A. Stinging, burning when placed under the tongue
B. Temporary blurring of vision
C. Generalized urticaria with prolonged use
D. Urinary frequency

Answer: A Explanation:
(A) Stinging or burning when nitroglycerin is placed under the tongue is to be expected. This effect indicates
that the medication is potent and effective for use.
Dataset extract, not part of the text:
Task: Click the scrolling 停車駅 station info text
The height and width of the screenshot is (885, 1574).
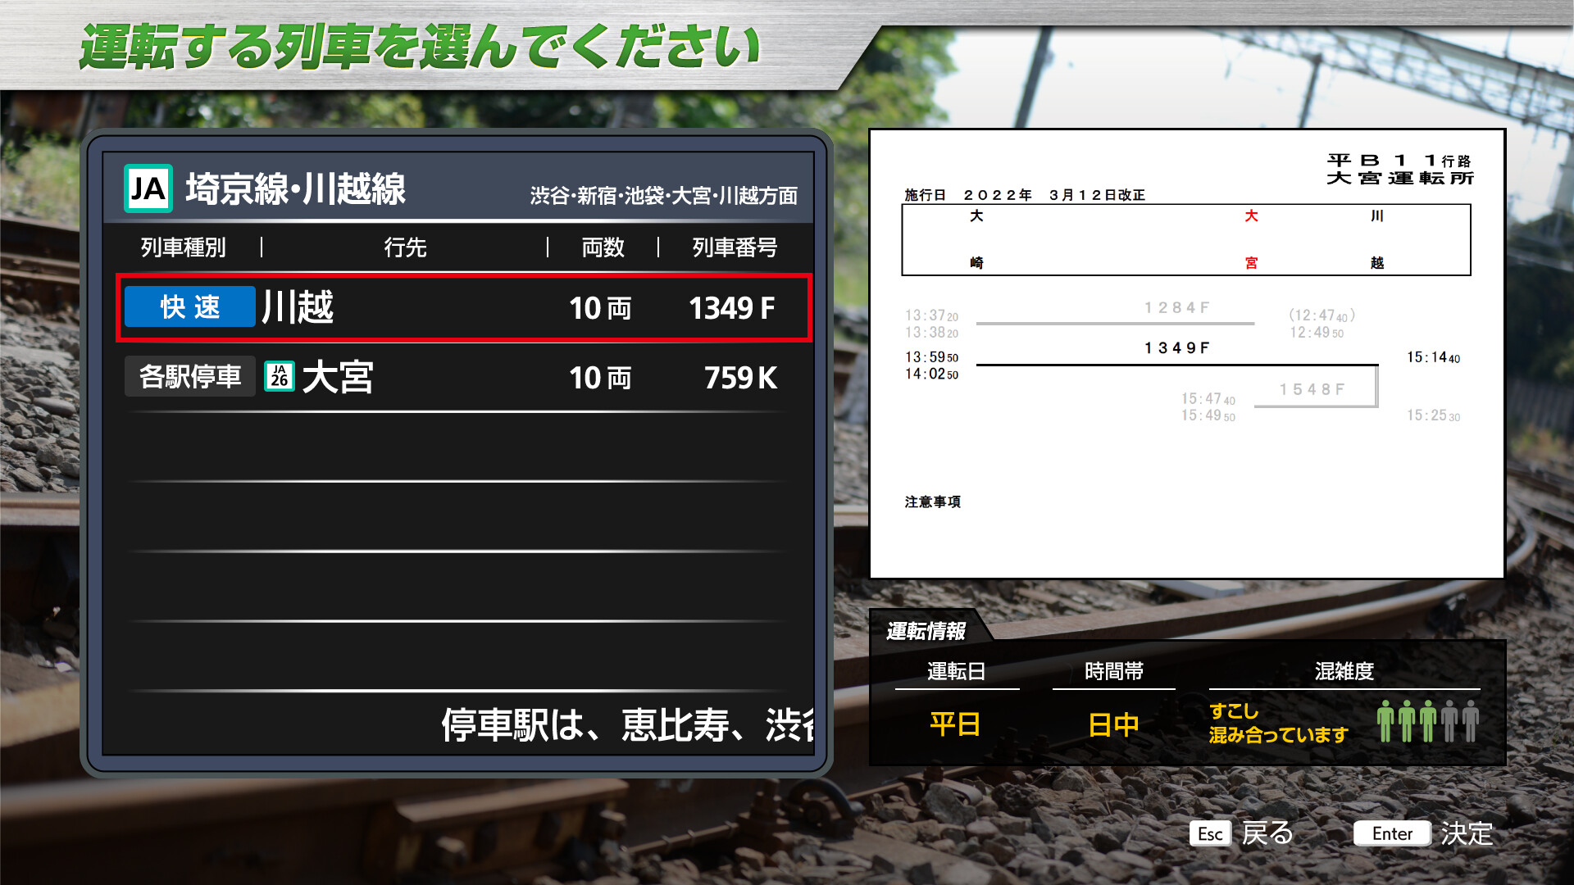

Failure to have this response means that the client needs to
get a new bottle of nitroglycerin. (B, C, D) The other responses are not expected in this situation and are not
even side effects.


QUESTION 9
Nursing care for the substance abuse client experiencing alcohol withdrawal delirium includes:

A. Maintaining seizure precautions
B. Restricting fluid intake
C. Increasing sensory stimuli
D. Applying ankle and wrist restraints

Answer: A Explanation:
(A) These clients are at high risk for seizures during the 1st week after cessation of alcohol intake. (B) Fluid
intake should be increased to prevent dehydration. (C) Environmental stimuli should be decreased to prevent
precipitation of seizures. (D) Application of restraints may cause the client to increase his or her physical activity
and may eventually lead to exhaustion.


QUESTION 10
The day following his admission, the nurse sits down by a male client on the sofa in the dayroom. He was
admitted for depression and thoughts of suicide. He looks at the nurse and says, “My life is so bad no one can
do anything to help me.” The most helpful initial response by the nurse would be:
A. “It concerns me that you feel so badly when you have so many positive things in your life.”
B. “It will take a few weeks for you to feel better, so you need to be patient.”
C. “You are telling me that you are feeling hopeless at this point?”
D. “Let’s play cards with some of the other clients to get your mind off your problems for now.”

Answer: C Explanation:
(A) This response does not acknowledge the client’s feelings and may increase his feelings of guilt. (B) This
response denotes false reassurance. (C) This response acknowledges the client’s feelings and invites a response.
(D) This response changes the subject and does not allow the client to talk about his feelings.